Audrey Weitz matches investors with unique opportunities

As managing director at Old City Investment Partners, a New York-based firm, Audrey (Russakov '92) Weitz connects investors with promising alternative investments, from asset-backed leasing to private credit funds.

“I’m a matchmaker, plain and simple,” says Weitz, who after graduating from UC Santa Barbara first went to work in political fundraising. That experience, which included time with the Democratic National Committee’s finance arm, laid the groundwork for her current career.
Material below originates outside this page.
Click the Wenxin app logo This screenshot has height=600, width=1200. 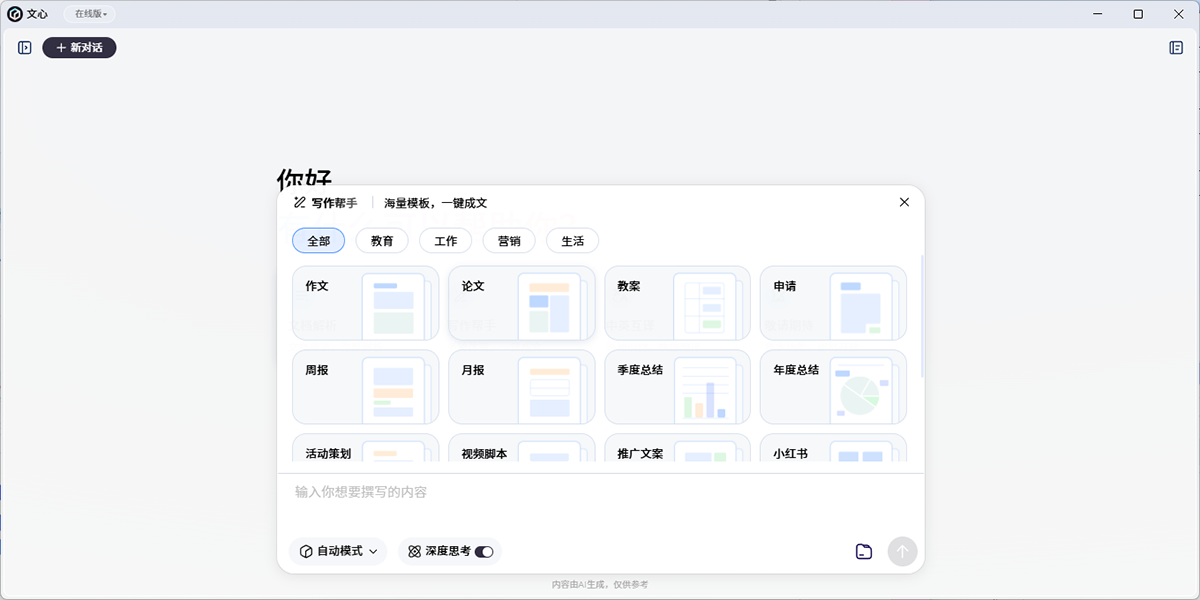(x=15, y=14)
“When I was fundraising, I was learning one skill: how to ask people for money and how to get the check. At the time, I didn’t realize how valuable that would be in the future,” Weitz says. “Many people aren’t comfortable discussing finances, asking for donations, but for some reason I was — and that world of political fundraising gave me the tools to do what I do now.

“I did have to learn the lingo. I’m not going to lie, I bought ‘Hedge Funds for Dummies,’” she jokes, “but UC Santa Barbara gave me enough of a foundation that I was able to pick things up quickly.”
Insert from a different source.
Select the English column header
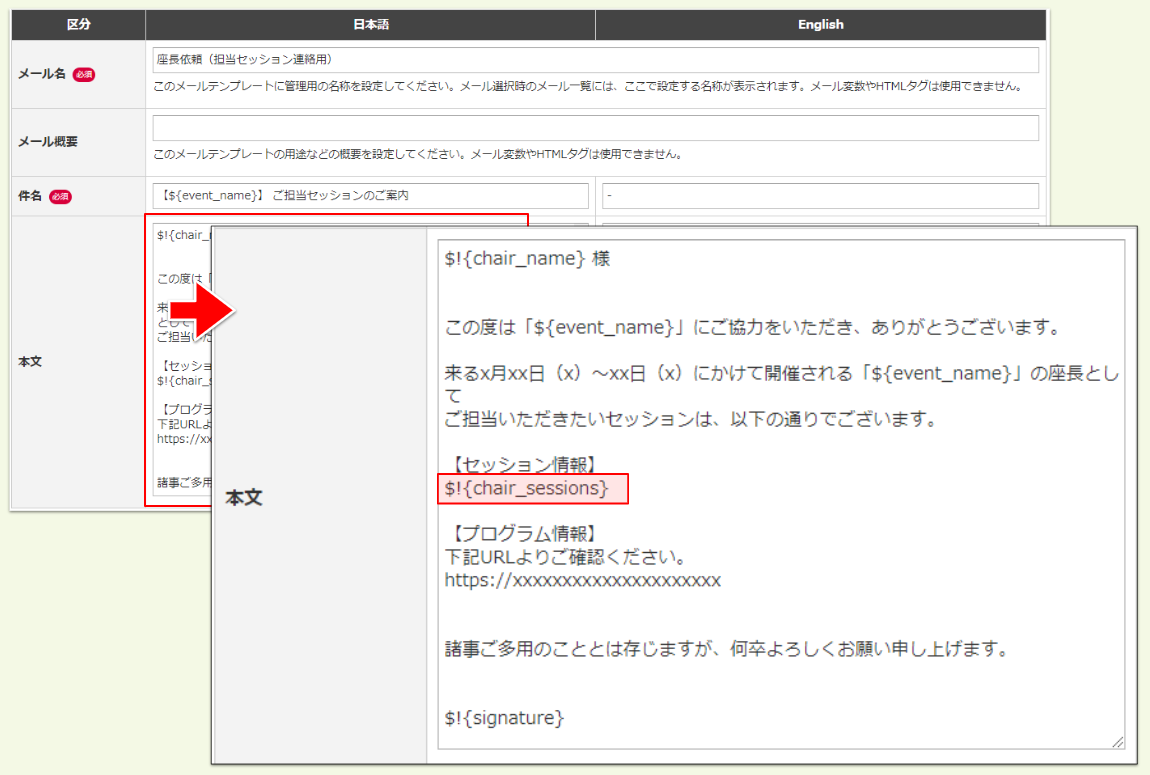This screenshot has height=775, width=1150. pyautogui.click(x=820, y=25)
Weitz didn’t study finance as a Gaucho. Her degree is in political science; she specialized in global peace and security and spent a year studying in Israel.
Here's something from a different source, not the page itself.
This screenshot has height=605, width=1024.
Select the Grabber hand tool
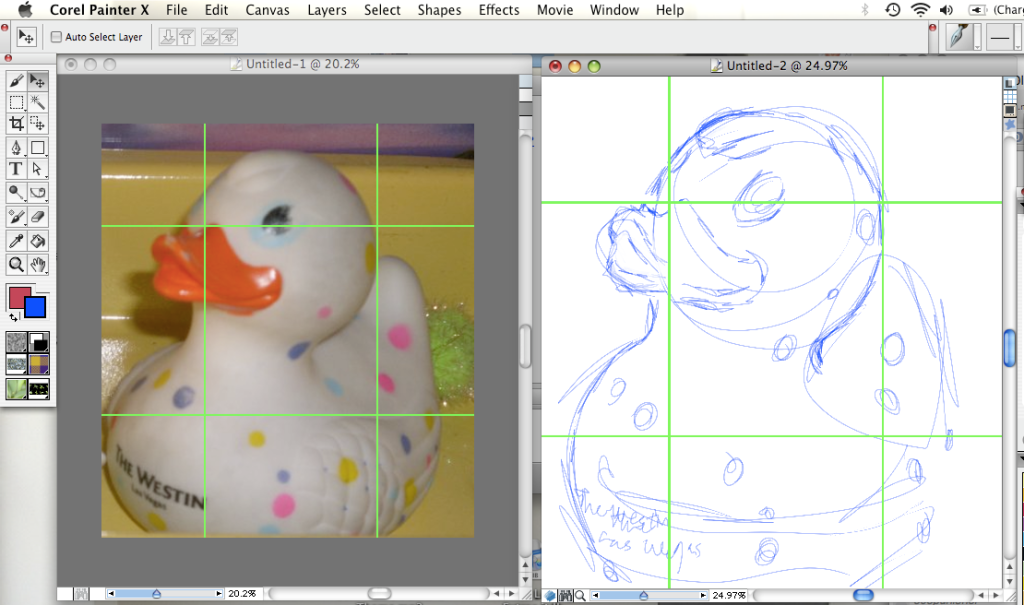click(38, 264)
“Because I’m not a math brain, I wasn’t an economics brain; I never thought about this work for me as a career,” says Weitz, a mother of five who got into finance when her youngest started preschool. “But this is an amazing career for those who are comfortable in the space and know how to listen to people’s needs- — especially women, mothers included — who can do sales, and for those who have high social intelligence.”

Weitz worked at Nordstrom throughout her high school and college years. “It’s a retail and consumer brand and although it’s sales, the focus is always on the customer,” she says. “What I do now is no different.

“This is a great opportunity,” adds Weitz, who helped launch the nascent Gauchos in Finance group prior to the pandemic. “There are many careers within finance that are not about how to make a dollar, and they can be really lucrative.”

Audrey Weitz

Courtesy photo

Although Weitz works with investors with significant capital, including large endowments and institutions, she has three top investing tips for beginners:

Top Tip$

Siphon off $50 per month, $20 per month — anything you think you can afford — and invest.

Invest in anything you can get your hands on.

Invest with reputable firms, even in an index; then hold onto it and don’t touch it.

“Invest $1,000 at age 20 and see where you’ll be when you’re 50,” she says. “It happens much earlier than people think and you can secure your financial future with very little when you start early.”

More important than making money, Weitz emphasizes, is giving it away.

“I am a big proponent of getting involved and giving money to philanthropic causes that are close to your heart,” she says. “From a networking perspective, it’s a great opportunity to meet people whose interests align with yours. But bigger than that: When we’re gone, our money or material things won’t matter, but we will always have what we’ve given away — our time, our resources — and that’s so valuable.”